Ein Mietmangel setzt eine für den Mieter nachteilige Abweichung des tatsächlichen Zustandes der Mietsache vom vertraglich vorausgesetzten Zustand voraus. Der Mieter darf erwarten, dass die von ihm angemieteten Räume einen Wohnstandard aufweisen, der bei vergleichbaren Wohnungen üblich ist. Gibt es zu bestimmten Anforderungen technische Normen, ist deren Einhaltung geschuldet. Und genau hier wird es spannend. Der Vermieter schuldet nicht den neuesten Standard, sondern nach gefestigter Senatsrechtsprechung grundsätzlich den bei Errichtung des Gebäudes geltenden Maßstab. Diesem bei Errichtung geltenden Standard entsprechen die Wohnungen der Kläger, so dass ein Mangel nicht vorliegt.

Der einseitige Berücksichtigung von Mieterinteressen – wie durch das Berufungsgericht- hat der BGH eine Absage erteilt. Er vertritt die Auffassung, dass das Berufungsgericht einen viel weiteren als den im geltendem Recht vorgesehenen Mangelbegriff geschaffen habe und auf diesem Wege auch für eine nicht sanierte oder eine nicht grundlegend modernisierte Altbauwohnung und unabhängig von entsprechenden konkreten Vereinbarungen der Mietvertragsparteien einen Neubaustandard zugrundegelegt hat.

Einem Mieter sei auch durchaus ein ausgiebiges Lüftungsverhalten zuzumuten. Das zumutbare Verhalten ist immer nach den Umständen des Einzelfalls zu bestimmen.
Hier war der gerichtliche Sachverständige zu dem Ergebnis gekommen, dass ein täglich zweimaliges Stoßlüften von rund 15 Minuten beziehungsweise ein täglich dreimaliges Stoßlüften von rund 10 Minuten ausreicht, um eine Schimmelpilzbildung an den Außenwänden zu vermeiden und sich im Falle von „Querlüften“ (gleichzeitiges Öffnen mehrerer Fenster) die erforderliche Lüftungszeit auf ein Drittel der angegebenen Zeiten reduziere.

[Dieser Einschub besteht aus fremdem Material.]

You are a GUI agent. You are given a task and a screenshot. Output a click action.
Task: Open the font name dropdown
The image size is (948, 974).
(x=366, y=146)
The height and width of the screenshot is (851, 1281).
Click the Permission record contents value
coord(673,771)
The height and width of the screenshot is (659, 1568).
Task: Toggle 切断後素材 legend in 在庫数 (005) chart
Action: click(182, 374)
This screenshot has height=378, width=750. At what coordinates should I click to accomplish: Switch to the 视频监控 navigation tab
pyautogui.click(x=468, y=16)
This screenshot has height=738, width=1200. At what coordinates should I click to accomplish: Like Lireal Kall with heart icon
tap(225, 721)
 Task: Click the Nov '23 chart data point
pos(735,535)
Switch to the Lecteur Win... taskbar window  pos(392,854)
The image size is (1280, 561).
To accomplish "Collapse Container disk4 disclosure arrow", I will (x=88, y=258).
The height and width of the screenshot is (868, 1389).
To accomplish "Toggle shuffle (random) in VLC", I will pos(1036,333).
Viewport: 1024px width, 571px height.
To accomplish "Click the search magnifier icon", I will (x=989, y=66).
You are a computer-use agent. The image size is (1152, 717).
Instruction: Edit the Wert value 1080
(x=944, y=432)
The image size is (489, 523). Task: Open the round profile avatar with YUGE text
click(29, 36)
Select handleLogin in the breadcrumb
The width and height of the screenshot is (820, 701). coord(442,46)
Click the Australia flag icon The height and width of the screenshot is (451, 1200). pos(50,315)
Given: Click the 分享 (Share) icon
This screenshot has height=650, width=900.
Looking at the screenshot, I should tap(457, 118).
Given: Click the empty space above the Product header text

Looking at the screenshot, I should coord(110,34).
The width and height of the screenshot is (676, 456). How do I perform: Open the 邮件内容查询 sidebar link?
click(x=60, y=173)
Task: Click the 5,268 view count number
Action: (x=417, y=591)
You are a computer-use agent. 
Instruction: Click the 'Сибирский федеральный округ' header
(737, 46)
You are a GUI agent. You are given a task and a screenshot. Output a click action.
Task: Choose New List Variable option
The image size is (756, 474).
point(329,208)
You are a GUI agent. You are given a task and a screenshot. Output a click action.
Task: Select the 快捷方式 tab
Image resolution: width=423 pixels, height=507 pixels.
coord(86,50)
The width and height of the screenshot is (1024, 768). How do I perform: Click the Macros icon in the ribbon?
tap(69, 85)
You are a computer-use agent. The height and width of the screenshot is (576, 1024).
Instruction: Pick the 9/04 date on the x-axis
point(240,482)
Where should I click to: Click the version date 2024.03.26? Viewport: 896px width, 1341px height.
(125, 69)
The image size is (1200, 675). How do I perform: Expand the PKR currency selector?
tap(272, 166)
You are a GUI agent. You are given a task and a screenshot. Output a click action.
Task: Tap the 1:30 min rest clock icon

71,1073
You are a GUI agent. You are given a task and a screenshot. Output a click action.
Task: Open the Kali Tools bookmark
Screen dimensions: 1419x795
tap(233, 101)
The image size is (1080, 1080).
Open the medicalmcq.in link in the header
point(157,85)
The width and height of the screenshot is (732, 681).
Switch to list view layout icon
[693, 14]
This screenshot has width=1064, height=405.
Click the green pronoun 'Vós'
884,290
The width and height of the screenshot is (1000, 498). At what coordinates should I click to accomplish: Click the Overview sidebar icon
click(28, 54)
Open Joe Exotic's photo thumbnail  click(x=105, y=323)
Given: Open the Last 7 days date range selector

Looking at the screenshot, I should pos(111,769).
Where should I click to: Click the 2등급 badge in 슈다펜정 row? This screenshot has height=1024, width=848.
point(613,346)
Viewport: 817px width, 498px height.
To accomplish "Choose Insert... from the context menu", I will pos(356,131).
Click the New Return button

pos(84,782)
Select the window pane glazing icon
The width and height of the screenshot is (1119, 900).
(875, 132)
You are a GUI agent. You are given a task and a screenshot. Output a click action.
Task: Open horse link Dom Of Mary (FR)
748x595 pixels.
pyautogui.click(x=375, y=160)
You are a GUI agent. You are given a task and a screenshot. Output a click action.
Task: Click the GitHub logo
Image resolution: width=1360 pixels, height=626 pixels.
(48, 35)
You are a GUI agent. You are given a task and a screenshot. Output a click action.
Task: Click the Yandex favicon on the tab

Ein solches Lüftungsverhalten ist nicht generell unzumutbar.

Nach Auffassung des BGH stehen den Klägern wegen der nach dem Zeitpunkt der Errichtung zulässigen Wärmebrücken keine Minderungsansprüche zur Seite. Daher besteht auch kein Anspruch auf Errichtung einer Innendämmung.

Anders liegt die Sachlage bei einer Durchfeuchtung des Mauerwerks infolge schadhaft gewordener Bauteile. Hier kann gemindert werden, wobei zur Höhe des anzusetzenden Minderung an das Berufungsgericht zurückverwiesen worden.

BGH, Urteile vom 5. Dezember 2018 – VIII ZR 271/17 und VIII ZR 67/18; Quelle: Pressemitteilung des Bundesgerichtshofs

Die Urteile machen noch einmal deutlich, dass der Mieter in einem Altbau keinen Neubaustandard erwarten kann. Der BGH hat bereits mehrmals zu unterschiedlichen Mietmängeln (z. B. Schallschutz u. ä.) festgestellt, dass den Vermieter älterer Bauten keine Verpflichtung zur Einhaltung neuerer Vorschriften trifft. Wird jedoch eine umfassende Sanierung durchgefürt, ist auf die Vorschriften und Standards im Zeitpunkt der Sanierung abzustellen. Ds Vorliegen eines Mietmangels bleibt also trotz dieser Klarstellung eine Frage des Einzelfalls.